→ Problem to work on: Say how many lines of the material below contain the word "This", with no other words.

→ Records for processing:
+ + +

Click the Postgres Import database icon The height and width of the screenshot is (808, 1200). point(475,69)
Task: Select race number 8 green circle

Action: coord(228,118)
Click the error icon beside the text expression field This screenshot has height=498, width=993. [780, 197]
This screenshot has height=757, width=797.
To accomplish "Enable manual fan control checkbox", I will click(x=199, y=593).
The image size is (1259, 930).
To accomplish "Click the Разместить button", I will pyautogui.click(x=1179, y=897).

+ + +

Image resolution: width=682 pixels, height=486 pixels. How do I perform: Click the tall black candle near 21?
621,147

+ + +

→ Your response: 2